Ashish's Notes

1. Indexing Survey

2. Memory Allocation

We need to allocate to b+ tree nodes in the master server. B+ tree is represented by B+ tree nodes linked with pointers. A general structure of a B+ tree node is as follows:

struct node {
int key;
int primary_key; // only for leaf nodes
node* left_child;
node* right_child;
}

We can use malloc() to allocate a memory for a node. However, we need to make sure memory cleaning is efficient. A better way is to use the existing RamCloud memory management to allocate memory for nodes which is also responsible for cleaning. This gives an added advantage of simple recovery mechanism in case of index server failures. The current RamCloud memory management handles independent memory allocations and does not handle pointers. We need to make sure that during cleaning, the node pointers are consistent i.e when a child is moved to a new location, the parent points to updated child location. There are two approach to handle this:

1) Parent Pointer: Having a parent pointer will enable us to reference the parent and change the child pointers during cleaning. However, this will have a space overhead and will require

2) Hash Table: Another approach is to create a level of indirection between the parent's child pointers and child nodes i.e instead of accessing child nodes in single step through pointers, we will go through a hash table to find the corresponding child location. This leads to easier cleaning mechanism where we need to only update the hash table corresponding to a node, when a node is moved. We can use the existing hash table in the master server to store the index node information. The goal is to create a pseudo-table 'Index Table' which will not be accessible to the client sides, but will be handled by the sever. The table will be handled by RamCloud memory management like an usual table, which is responsible for cleaning and recovery.The trade-off is the general tree traversal operations will now be expensive, since each child access will have to go through the hash table. The computations will increase by atmost 2x (1us -> 2us). The new structure of a B+ tree node will be

struct node {
int key;
int primary_key; // only for leaf node
int left_child_key; // index table key
int right_child_key; // index table key
}

Issues

Maintaining Index table during splits
Storing the root node key (for global access)

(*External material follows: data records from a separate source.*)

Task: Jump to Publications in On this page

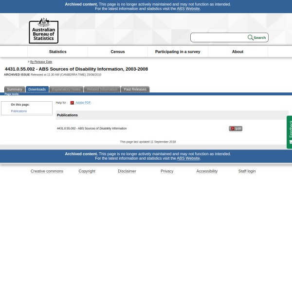Action: pyautogui.click(x=18, y=111)
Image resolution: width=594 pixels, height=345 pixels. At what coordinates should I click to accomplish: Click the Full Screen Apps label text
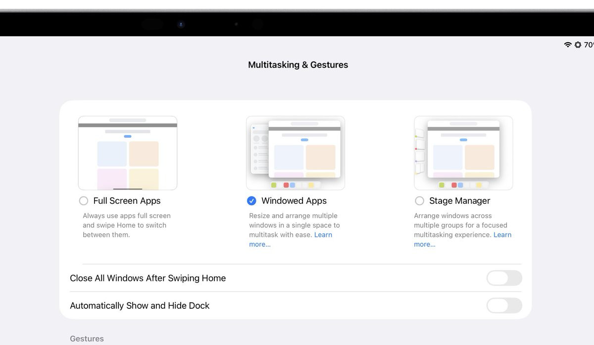127,201
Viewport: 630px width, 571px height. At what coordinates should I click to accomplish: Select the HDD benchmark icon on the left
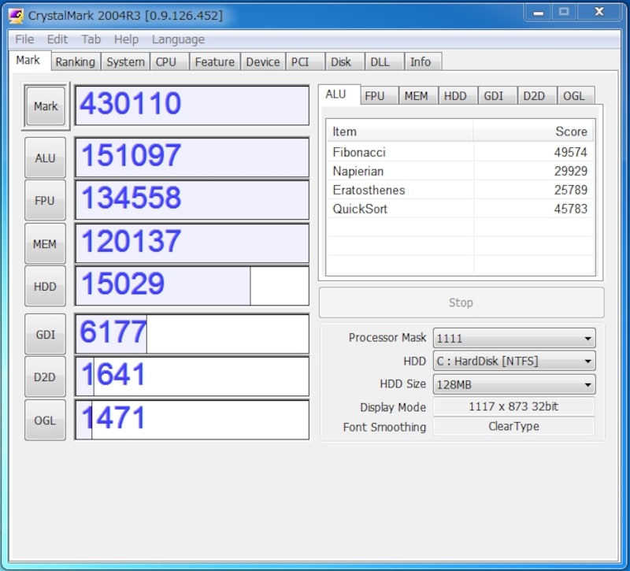(44, 286)
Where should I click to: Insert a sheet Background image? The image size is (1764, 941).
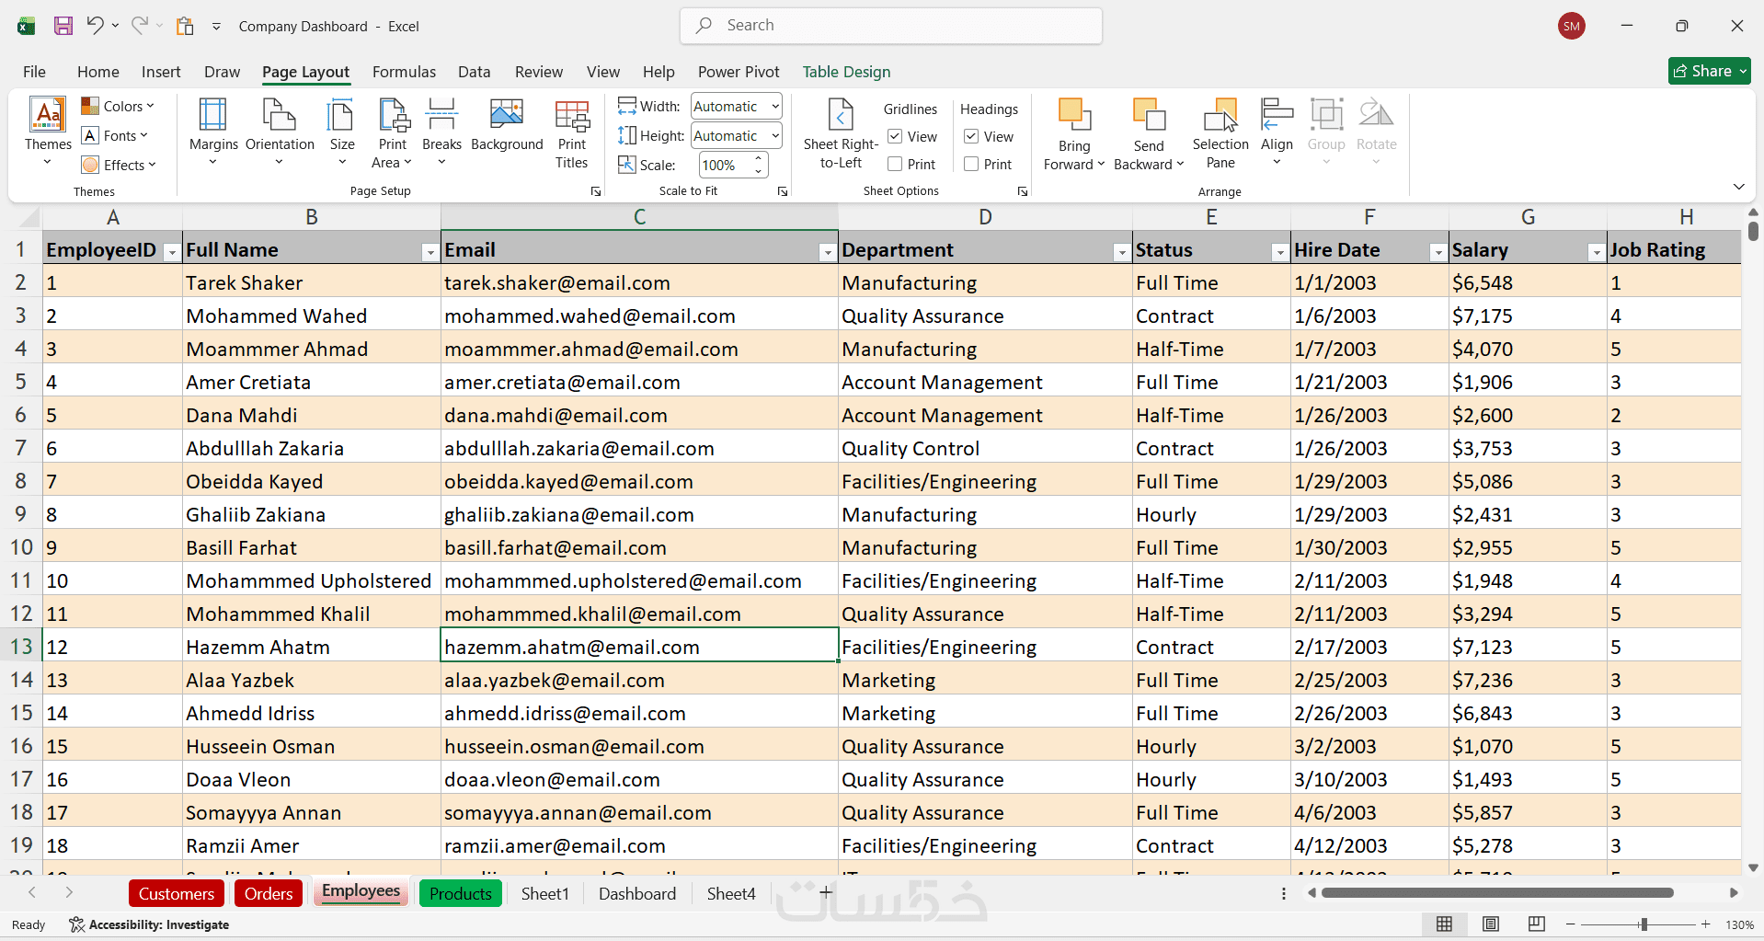[507, 126]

3. Indexing Schema Management

Table Manager:
- The new table manager needs to store the index information.
- Logical representation of index is a tree.
- Internally represented as an ordered list of siblings where each sibling contains StartKeyHash.
- Index Types: signed int8, signed int32, signed int64, string, float
- comparison function: implied by types

Object Finder
- tableId + primaryKeyHash -> tableServer
- tableId + indexId + indexKey -> IndexServer
- master: to find index partitions, and to find its own data

RPCs for schema management from client to coordinator
- createIndexRPC( tableId, indexType, indexId, serverSpan)
  - serverSpan=0 -> to be placed on the same server as the table
- dropIndexRPC( tableId, indexId)

RPCs for schema management from coordinator to master
- takeTabletOwnership()
- dropTabletOwnership()
- takeIndexOwnership()
- dropIndexOwnership()
- notifyIndexChange(): invoked from create index rpc or during re-partitioning

RPCs for schema information from coordinator to client (for lookups)
- getTabletMap()
- getTabletConfig()